Copy out the full passage on Margot Fonteyn and the Ealing Music & Film Valentine Festival, word for word, leaving the entries after it aside.

EXTRACT PROVIDED:
------------------------------------------------------------

At the Ealing  Music & Film Valentine Festival, many of these celebrities were there in person.

Some of them had managed to incorporate Art into a full personal life, and others had sacrificed children and personal happiness to give audiences at home and in foreign countries the emotional and visceral experience of a lifetime.

World famous practitioner of her art, a name and face instantly recognised, yet this Daughter of Ealing was imprisoned for gun-running, was involved in a failed revolution in Panama, was married to a diplomat (who was shot and paralysed by the husband of one of his lovers) and died of starvation – living on cornflakes, in a hut in Panama that had a tin roof, no electricity, no running water and no phone, and was buried initially in a pauper’s grave.  Margot Fonteyn, brought up in Waldeck Road in Ealing, remains the only stage performer ever to have appeared simultaneously on the covers of Time Magazine and Newsweek.  Her first professional engagement when she was 13, she danced professionally till she was 67.

------------------------------------------------------------

INFORMATION GIVEN:
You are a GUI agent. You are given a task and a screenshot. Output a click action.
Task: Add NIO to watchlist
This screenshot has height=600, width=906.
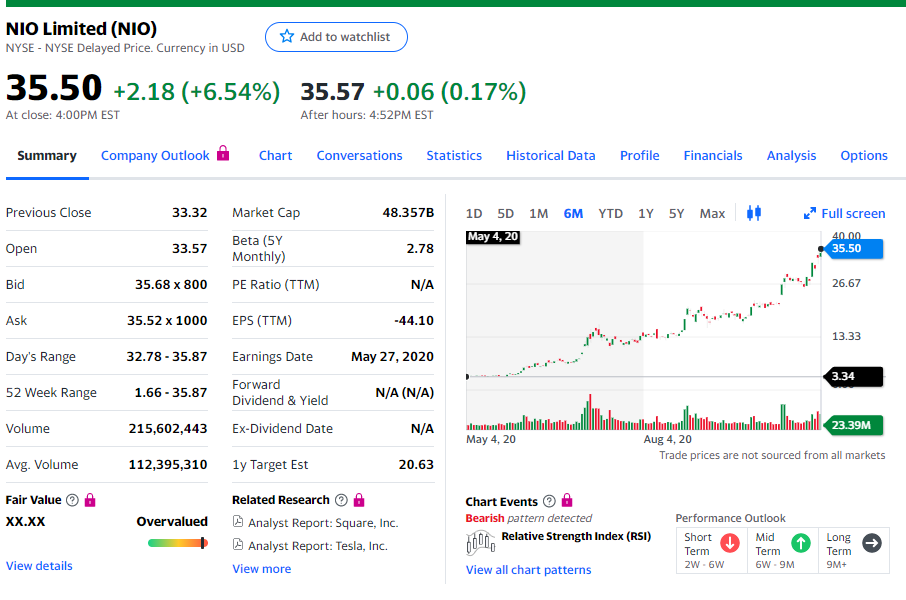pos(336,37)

------------------------------------------------------------

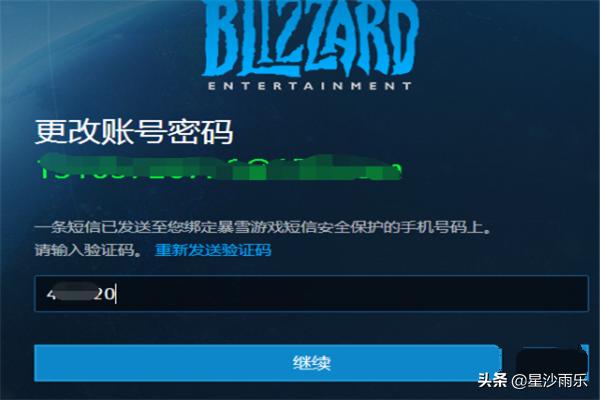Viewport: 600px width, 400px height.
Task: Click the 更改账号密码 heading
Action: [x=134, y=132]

------------------------------------------------------------

WRITTEN SOLUTION:
At the Ealing  Music & Film Valentine Festival, many of these celebrities were there in person.

Some of them had managed to incorporate Art into a full personal life, and others had sacrificed children and personal happiness to give audiences at home and in foreign countries the emotional and visceral experience of a lifetime.

World famous practitioner of her art, a name and face instantly recognised, yet this Daughter of Ealing was imprisoned for gun-running, was involved in a failed revolution in Panama, was married to a diplomat (who was shot and paralysed by the husband of one of his lovers) and died of starvation – living on cornflakes, in a hut in Panama that had a tin roof, no electricity, no running water and no phone, and was buried initially in a pauper’s grave.  Margot Fonteyn, brought up in Waldeck Road in Ealing, remains the only stage performer ever to have appeared simultaneously on the covers of Time Magazine and Newsweek.  Her first professional engagement when she was 13, she danced professionally till she was 67.